Now, keep in mind, I am NOT giving this film 1 star because there are gay characters and a sex scene. I give it 1 star because of the twist ending. The reactions from both actors when they initially realize the incident seems completely ungenuine. Kang doesn't seem shocked or traumatized in the least bit. At the point where the audience's attention is hooked, the movie decides to end five minutes later. No problems are solved, no lessons are learned, nothing nothing nothing!

Although the film has its cinematographic moments, it gets offset by the long-winded scenes that are in dire need of proper editing. We'll see scenes where the Kang is walking for minutes with no dialogue and no background music. In another scene we'll see the father lying in bed, no dialogue no music, for what seems to be eternity! The pacing of this film is horribly beyond sluggish. It becomes aggravating up to the point where I have to fast forward the last half of the film.

There are many instances where you have to turn up the brightness on your TV because the lighting is so poor. It could be because of the DVD transfer, but somehow I doubt it. Combine the pitch dark with scenes that last over five minutes, and you've certainly got yourself a disaster.

Well, to sum up, I think what 'The River' tries to show is a family that is initially separated, but like all others, begins to become more of a unit when a strong enough situation presents itself... in this case Kang's neck pains. The theme behind the film is most likely loneliness. We never see Xiao-Kang with any friends other than the actress in the beginning, and his father is equally as reclusive. The actress must not be an important part of the story because she becomes disposed of after the first 20 minutes. The mother finds companionship only with a man who represents lust. How deep could that relationship possibly be? I suppose 'The River' also tries to give its characters sympathy by depicting the near-poverty conditions of the city. All in all, I think the attempts are all very weak and unconvincing.

>>> 1 star. Many of the cinematic techniques that were intended to give this film some creative edge failed. Characters were unemotional and lacked depth. This film just feels "dead" like the plastic dummy in the river. I would pass on this one.

- the enlightened one

Rating: 4 stars
Summary: You Won't Forget It
Review: This movie is not what we Westerners are accustomed to in movies, therefore we tend to dismiss it. We like all emotions openly displayed. lots of dialogue and the plot must be resolved.
You will find none of this in this movie, but it is certainly worth viewing and once you understand the reason for the lack of interaction between characters, it does make sense.

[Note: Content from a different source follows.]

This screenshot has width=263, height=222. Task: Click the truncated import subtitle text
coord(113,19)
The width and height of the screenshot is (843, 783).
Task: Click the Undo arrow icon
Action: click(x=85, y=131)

Another aspect that makes the movie difficult is the long scenes when nothing is happening on the screen. That was the director's approach.

The family is totally disfunctional as a unit. The parents never speak to each other, they all eat alone, and they function in their own little worlds with virtually no emotion.
Even sex is random with no emotions attached.

After the encounter between the son and the father, no one speaks of it and life continues on as before. There is no resolution to anything. That is the horror of the whole movie.